LovelyTinOfSpam · 17/09/2009 14:09

I think I heard that applied maths has more or less been dropped as well at GCSE? At least in name. That was the "male" side of maths when I was at 6th form, while pure maths was seen as more suitable for girls for some reason.

I guess it's all rebranding - and maybe it's working.

OtterInaSkoda · 17/09/2009 14:11

I was friends with the boys at my school but didn't fancy any of them. I went out with older boys who'd left school and were in bands. Other girls preferred their boyfriends to have Ford Cortinas.
There's a dearth of places at mixed secondaries in my town, which means that it will be difficult to get ds into one (unless we convert to Catholicism, which seems unlikely). I mentioned to him not long ago that he might be going to an all boys school and he was horrified.

Gumbo · 17/09/2009 14:26

I went to a mixed school, and would have hated not to have. I found the girls dreadfully bitchy and competitive, while the boys were all just laid back/chilled out and were lovely friends to have. They also provide all the humour and light relief in the classroom - which made school quite enjoyable.

I hadn't the slightest interest in any of them as anything other than friends - any boyfriends I had were older than my classmates, anyhow!

My DS will definitely go to a mixed school.

rattyrouge · 18/10/2009 21:00

From my own personal experiences, I found that going to an all-girl's school in retrospect wouldn't have been my first choice. The amount of bitching reaches excessive heights with no boys to keep you grounded.
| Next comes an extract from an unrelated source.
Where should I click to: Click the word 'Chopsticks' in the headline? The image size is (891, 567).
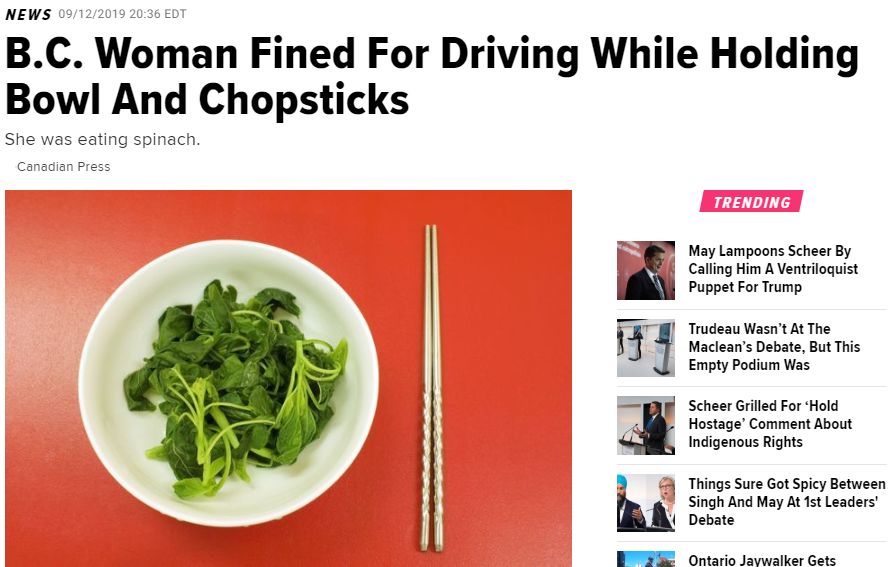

Although I found groups of boys to socialise with and therefore didn't end up too badly maladjusted, some girls aren't so lucky. The lack of boys means you begin to revere them in a strange way, building to obsessions and unncessary worrying. Comparing notes with girls at mixed schools, who often said they never bothered much with personal appearance, at our school, unless you came in with your hair straightened, your skirt short and your face made up then you were a 'geek'. All for the sake of boys who we might have caught a peek of through the school gates? A little excessive?
Sometimes it's easy to forget just how cruel 14 year old girls can be in their cliques. However these memories are fresh in my mind.
It just seems ridiculous to take a girl going through her years of puberty away from boys.
I'm not saying every young girl will make the same mistake, but I did some pretty bloody stupid things, all for the 'mystique' of a boy. It's probably just a case of the grass is greener but I think I would have adjusted better in a mixed environment.
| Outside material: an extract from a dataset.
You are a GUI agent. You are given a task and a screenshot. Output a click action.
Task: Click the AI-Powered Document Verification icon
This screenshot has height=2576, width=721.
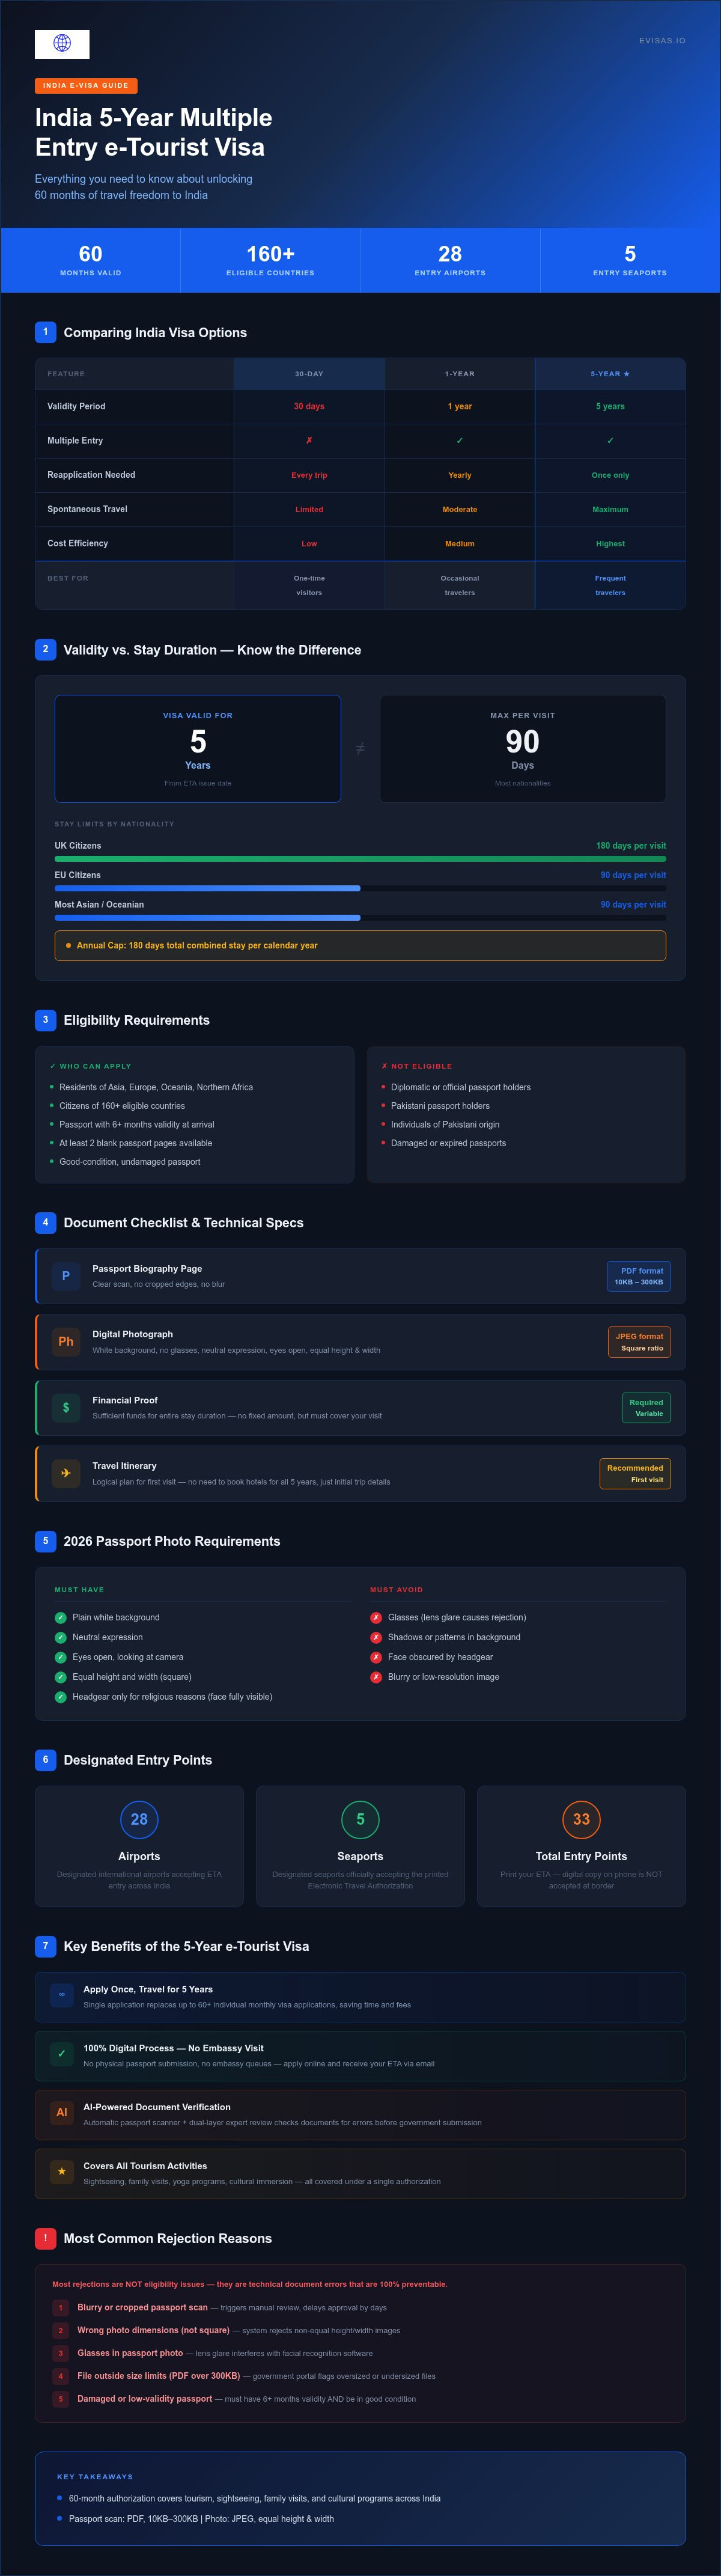(x=62, y=2113)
ABetaDad · 18/10/2009 21:23

I went to a single sex boys private secondary school. It went mixed in the last year of my 6th form years. Only a few girls came in the first year, all from local mixed sex schools and they seemed well balanced and quiet unfazed by being outnumbered 100:1 by boys.

In contrast the girls from the single sex private secondary school across town who I used to see occassionally were obsessed with boys and very bitchy to each other.

We are very keen to have DSs at mixed sex school as DW also went to a single sex girls school and we just both think it is a very artificial environment we do not want for our boys. The children at the secondary school our DSs Prep is atatched to sem to have quite normal relations. The school are very strict about 'no kissing or other physical contact' between sexes.